The Buried Life (MTV) — The mission is “ask out the girl of your dreams.” Megan Fox makes an appearance. And no, she doesn’t take her clothes off, so you won’t see MEGAN FOX NAKED or a MEGAN FOX SEX SCENE. *cashes check*
Chuck (NBC) — Kristin Kreuk continues her four-episode stint as Hannah, the new Buy More employee. Not a bad consolation prize if you happen to blow it with the sexy blonde spy in your life.
Kell on Earth (Bravo) — Series premiere. I don’t need to know anything about this show to hate it.
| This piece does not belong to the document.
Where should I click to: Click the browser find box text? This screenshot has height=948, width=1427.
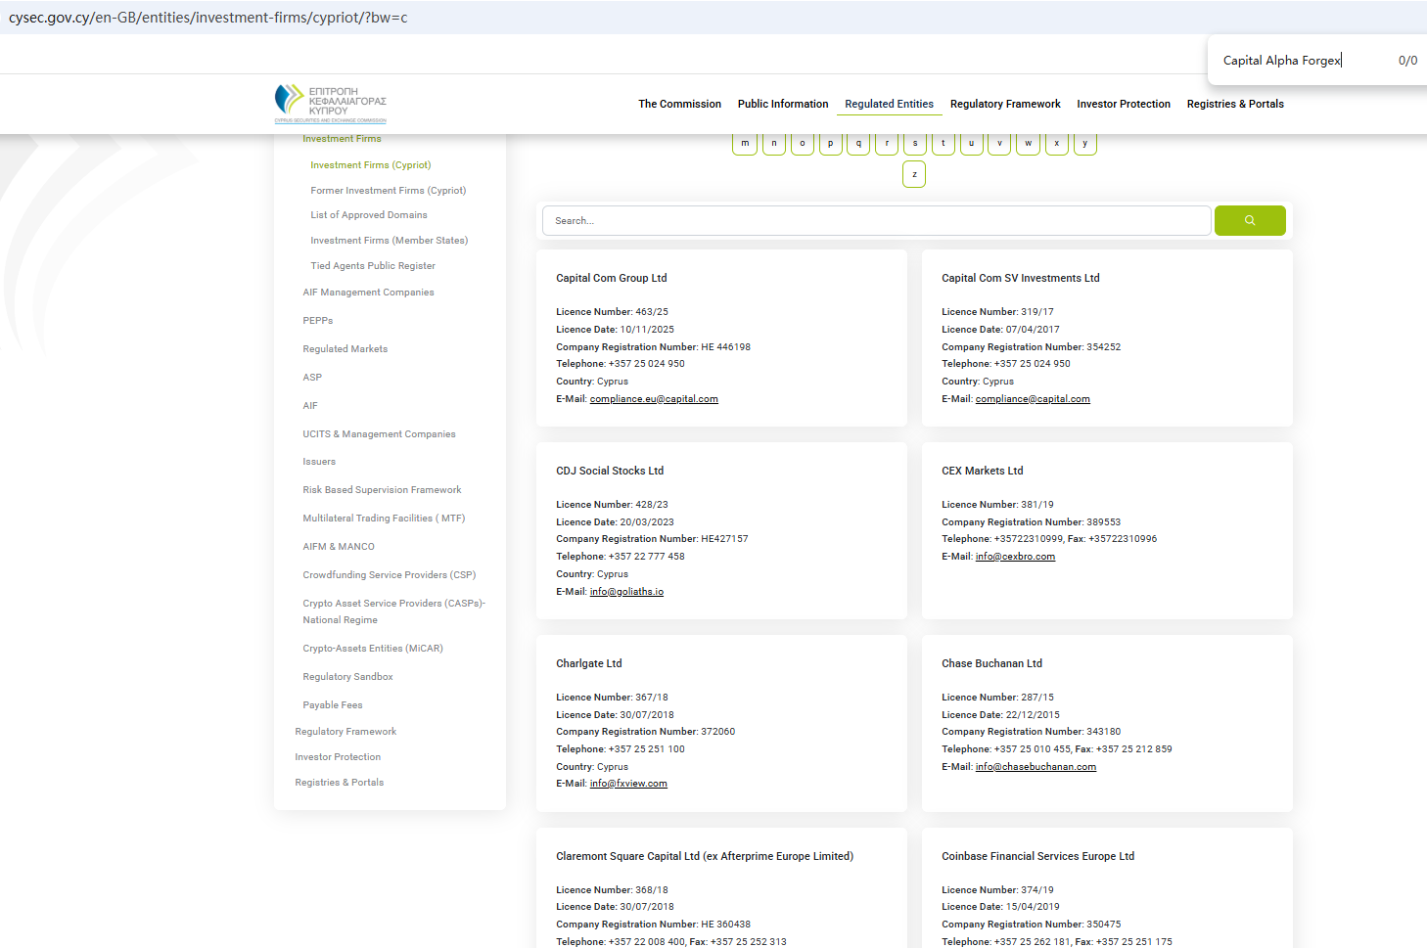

RuPaul’s Drag Race (Logo) — Season premiere. I’m not sure if I even have Logo in my cable package. (That marks the first time the Logo network and “package” have been used in the same sentence without any innuendo.)
Anthony Bourdain: No Reservations (Travel) — Tony’s in Prague this week. I would murder any one of you to live his life. And I’d expect the same from you.
For the Love of Ray J (VH1) — Season finale. With any luck, there won’t be any more seasons. Because I want it to get canceled. I wanted to make that clear in case someone interpreted that as an implicit desire for Ray J to get mauled to death by a syphilitic bear.
The Bachelor (ABC) — It’s a two-hour episode tonight. Why? Because writing real television shows costs money, dammit.
CSI: Miami (CBS) — Anthony Michael Hall guest stars as a man on death row, and Horatio’s team will examine the forensic evidence to see if Hall really murdered his wife and daughter. “This is a most unusual case. We may have to use some… *sunglasses* … Weird Science.” YEEEEEEAAAAAAAAAHHHHH!!!!!